Ms. Gaesser is currently pursuing a master’s degree in agriculture, food, and environment at the Friedman School of Nutrition Science and Policy at Tufts University.

About every five years, Congress passes an omnibus Farm Bill governing an array of agricultural and food programs. The historically bipartisan process has become more contentious in recent cycles, however, due to an increasingly polarized Congress. Legislative delays caused the 2002 and 2008 Farm Bills to expire and to be extended, and the 2014 Farm Bill expired last September without reauthorization or an extension. Although multi-issue debates contribute to these delays, disagreements over the nutrition title always seem to be at the heart of congressional gridlock.

The eight-month fight over the most recent Farm Bill hinged on the House Republicans’ proposed overhaul of the Supplemental Nutrition Assistance Program (SNAP), previously known as food stamps. A compromise bill—stripped of every controversial House GOP proposal on SNAP—eventually passed and was signed into law by President Trump in December. In the previous cycle, Republican demands for steep cuts to SNAP benefits also delayed the passage of the Farm Bill. The impasse led to an extension, but also prompted the House to pass a farm-only bill (H.R. 2642), followed a few months later by a stand-alone nutrition bill (H.R. 3102). The former authorized agriculture programs for five years, while the latter authorized SNAP for three years. Placing the bills on different timelines served to ensure that future reauthorizations would be considered separately. The separation was short-lived, as the House combined the bills when the legislation went to conference with the Senate, and President Obama ultimately signed a unified bill in 2014. Despite this bipartisan ending, the House leadership’s flirtation with decoupling the nutrition title from the Farm Bill begs the question:  Would it be so wrong to have separate legislation for each?

STORED DATA:
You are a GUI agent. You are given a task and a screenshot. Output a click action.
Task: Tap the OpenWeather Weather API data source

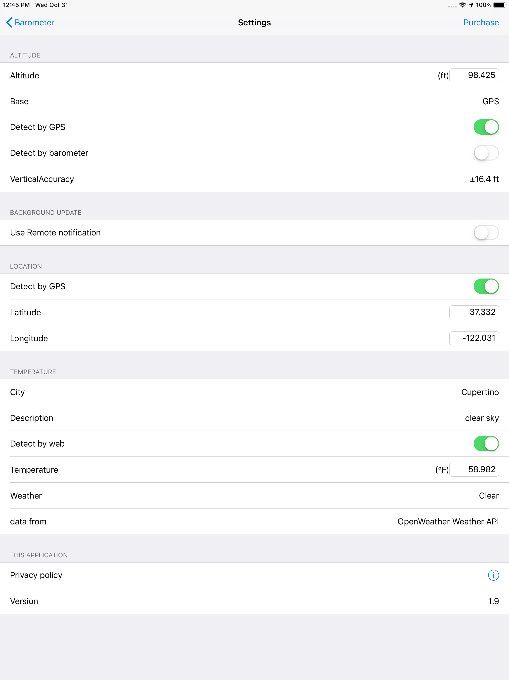[448, 521]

TASK LIST:
1) Please transcribe the Farm Bill passage starting with "Ms. Gaesser is" and going on through "of congressional gridlock.".
2) According to the Farm Bill passage, why did the House give the farm-only bill and the stand-alone nutrition bill different authorization periods?

TASK-BY-TASK OUTPUTS:
1)
Ms. Gaesser is currently pursuing a master’s degree in agriculture, food, and environment at the Friedman School of Nutrition Science and Policy at Tufts University.

About every five years, Congress passes an omnibus Farm Bill governing an array of agricultural and food programs. The historically bipartisan process has become more contentious in recent cycles, however, due to an increasingly polarized Congress. Legislative delays caused the 2002 and 2008 Farm Bills to expire and to be extended, and the 2014 Farm Bill expired last September without reauthorization or an extension. Although multi-issue debates contribute to these delays, disagreements over the nutrition title always seem to be at the heart of congressional gridlock.

2) The House put the two bills on different timelines so that future reauthorizations of agriculture programs and of SNAP would be considered separately. The farm-only bill covered five years and the nutrition bill covered three.